Umm … LOL! You probably need to be an academic climatologist to claim such nonsense. Otherwise the facts are pretty obvious. Clouds are emitting – or rather reflecting – huge amounts of radiation back to the surface. Just take a look at this video, that has been taken at surface temperatures around 5-10°C (not by myself!):

That means low level opaque clouds will provide almost as much radiation as the surface itself. If the surface (which is mandatory for GHE “fake”-model) emitted like 390W/m2 and the cloud feedback was only 30W/m2 (as in the AR5 of the IPCC) such clouds might only cover like 30/390 = 7.7% of the surface.
You may want to consider all kind of abundances of different kinds of clouds and so on, but you will never get to a mere 30W/m2. And that is exactly the problem with the faked GHE, because it insists on that clouds just “marginally affect Earth’s heat emission”. No, they do not! They have a massive impact! An impact that climatologists wrongly like to affiliate with GHGs.

Alasdair
May 15, 2018 3:11 am

I find articles of this nature extraordinary as they reveal that the scientists involved have NOT done their homework. The basic thermodynamics of water is well known and if you understand it you will know that it is gravity which determines the mean temperature of the earth and that does not change very much.
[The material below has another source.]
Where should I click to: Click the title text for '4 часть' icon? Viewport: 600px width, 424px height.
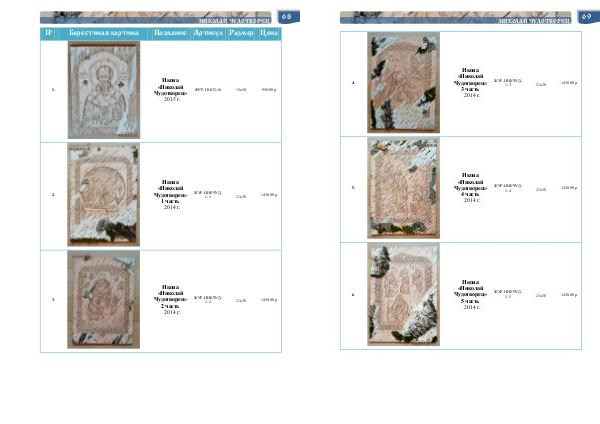(x=471, y=187)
It is to do with the temperature at which water starts to evaporate depending on the prevailing pressure which in turn is a function of gravity.
Anecdotal evidence shows that water boils at 100 C at sea level and merely boils a bit faster if you turn the heat up. This is a specific point in the curve and remains constant at this 100 deg.C more or less. Those two observations should tell them all they need to know if they then apply the thermodynamics to explain why.
The process is the Rankine Cycle and provides the thermostat for the earth albeit with constraints. Water is very good at cooling things but not so good at warming should temperatures drop too far.
Merely looking at the Steam Tables reveals that some 680 WattsHrs on energy for every Kilogram of water evaporated from the surface winds up being dissipated into the atmosphere and beyond. And all this is done in reaction to variations in enthalpy/heat input.
Some day this might dawn on the green blob and if you doubt what I say ask yourself why in the history of the earth the temperature has remained so remarkably constant.